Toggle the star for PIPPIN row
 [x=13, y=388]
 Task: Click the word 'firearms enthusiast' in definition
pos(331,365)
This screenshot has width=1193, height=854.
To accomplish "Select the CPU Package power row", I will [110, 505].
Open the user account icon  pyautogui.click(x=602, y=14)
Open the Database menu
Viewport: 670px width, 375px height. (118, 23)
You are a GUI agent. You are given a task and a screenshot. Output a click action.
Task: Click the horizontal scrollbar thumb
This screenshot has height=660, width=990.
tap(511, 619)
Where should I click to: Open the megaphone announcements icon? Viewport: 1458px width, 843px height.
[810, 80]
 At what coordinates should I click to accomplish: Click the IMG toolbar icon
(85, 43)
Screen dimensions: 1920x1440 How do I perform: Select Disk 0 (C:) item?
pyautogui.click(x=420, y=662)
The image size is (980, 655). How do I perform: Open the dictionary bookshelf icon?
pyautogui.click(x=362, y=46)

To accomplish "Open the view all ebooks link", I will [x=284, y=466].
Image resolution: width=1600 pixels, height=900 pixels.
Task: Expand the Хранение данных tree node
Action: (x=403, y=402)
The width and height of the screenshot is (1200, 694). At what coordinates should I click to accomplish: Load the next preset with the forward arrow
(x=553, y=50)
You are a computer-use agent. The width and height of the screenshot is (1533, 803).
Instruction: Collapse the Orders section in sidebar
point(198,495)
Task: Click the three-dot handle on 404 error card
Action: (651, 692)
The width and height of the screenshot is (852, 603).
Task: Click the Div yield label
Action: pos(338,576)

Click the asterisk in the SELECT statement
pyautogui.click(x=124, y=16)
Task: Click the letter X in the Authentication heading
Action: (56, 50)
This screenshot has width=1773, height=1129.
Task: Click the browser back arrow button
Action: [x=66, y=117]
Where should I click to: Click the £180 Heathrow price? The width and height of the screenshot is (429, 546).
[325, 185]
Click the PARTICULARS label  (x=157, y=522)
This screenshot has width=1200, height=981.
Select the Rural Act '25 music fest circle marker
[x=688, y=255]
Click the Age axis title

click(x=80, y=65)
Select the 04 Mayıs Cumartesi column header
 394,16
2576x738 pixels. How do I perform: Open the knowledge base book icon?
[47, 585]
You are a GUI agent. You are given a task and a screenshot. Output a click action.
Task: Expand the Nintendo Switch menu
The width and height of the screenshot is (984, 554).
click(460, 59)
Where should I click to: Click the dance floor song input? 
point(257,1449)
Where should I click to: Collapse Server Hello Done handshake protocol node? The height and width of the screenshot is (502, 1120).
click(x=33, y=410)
--------------------
TRY IT: Word for word, retype all of the material.

EXPECTED ANSWER:
Toggle the star for PIPPIN row
 [x=13, y=388]
 Task: Click the word 'firearms enthusiast' in definition
pos(331,365)
This screenshot has width=1193, height=854.
To accomplish "Select the CPU Package power row", I will [110, 505].
Open the user account icon  pyautogui.click(x=602, y=14)
Open the Database menu
Viewport: 670px width, 375px height. (118, 23)
You are a GUI agent. You are given a task and a screenshot. Output a click action.
Task: Click the horizontal scrollbar thumb
This screenshot has height=660, width=990.
tap(511, 619)
Where should I click to: Open the megaphone announcements icon? Viewport: 1458px width, 843px height.
[810, 80]
 At what coordinates should I click to accomplish: Click the IMG toolbar icon
(85, 43)
Screen dimensions: 1920x1440 How do I perform: Select Disk 0 (C:) item?
pyautogui.click(x=420, y=662)
The image size is (980, 655). How do I perform: Open the dictionary bookshelf icon?
pyautogui.click(x=362, y=46)

To accomplish "Open the view all ebooks link", I will [x=284, y=466].
Image resolution: width=1600 pixels, height=900 pixels.
Task: Expand the Хранение данных tree node
Action: (x=403, y=402)
The width and height of the screenshot is (1200, 694). At what coordinates should I click to accomplish: Load the next preset with the forward arrow
(x=553, y=50)
You are a computer-use agent. The width and height of the screenshot is (1533, 803).
Instruction: Collapse the Orders section in sidebar
point(198,495)
Task: Click the three-dot handle on 404 error card
Action: (651, 692)
The width and height of the screenshot is (852, 603).
Task: Click the Div yield label
Action: pos(338,576)

Click the asterisk in the SELECT statement
pyautogui.click(x=124, y=16)
Task: Click the letter X in the Authentication heading
Action: (56, 50)
This screenshot has width=1773, height=1129.
Task: Click the browser back arrow button
Action: [x=66, y=117]
Where should I click to: Click the £180 Heathrow price? The width and height of the screenshot is (429, 546).
[325, 185]
Click the PARTICULARS label  (x=157, y=522)
This screenshot has width=1200, height=981.
Select the Rural Act '25 music fest circle marker
[x=688, y=255]
Click the Age axis title

click(x=80, y=65)
Select the 04 Mayıs Cumartesi column header
 394,16
2576x738 pixels. How do I perform: Open the knowledge base book icon?
[47, 585]
You are a GUI agent. You are given a task and a screenshot. Output a click action.
Task: Expand the Nintendo Switch menu
The width and height of the screenshot is (984, 554).
click(460, 59)
Where should I click to: Click the dance floor song input? 
point(257,1449)
Where should I click to: Collapse Server Hello Done handshake protocol node? The height and width of the screenshot is (502, 1120).
click(x=33, y=410)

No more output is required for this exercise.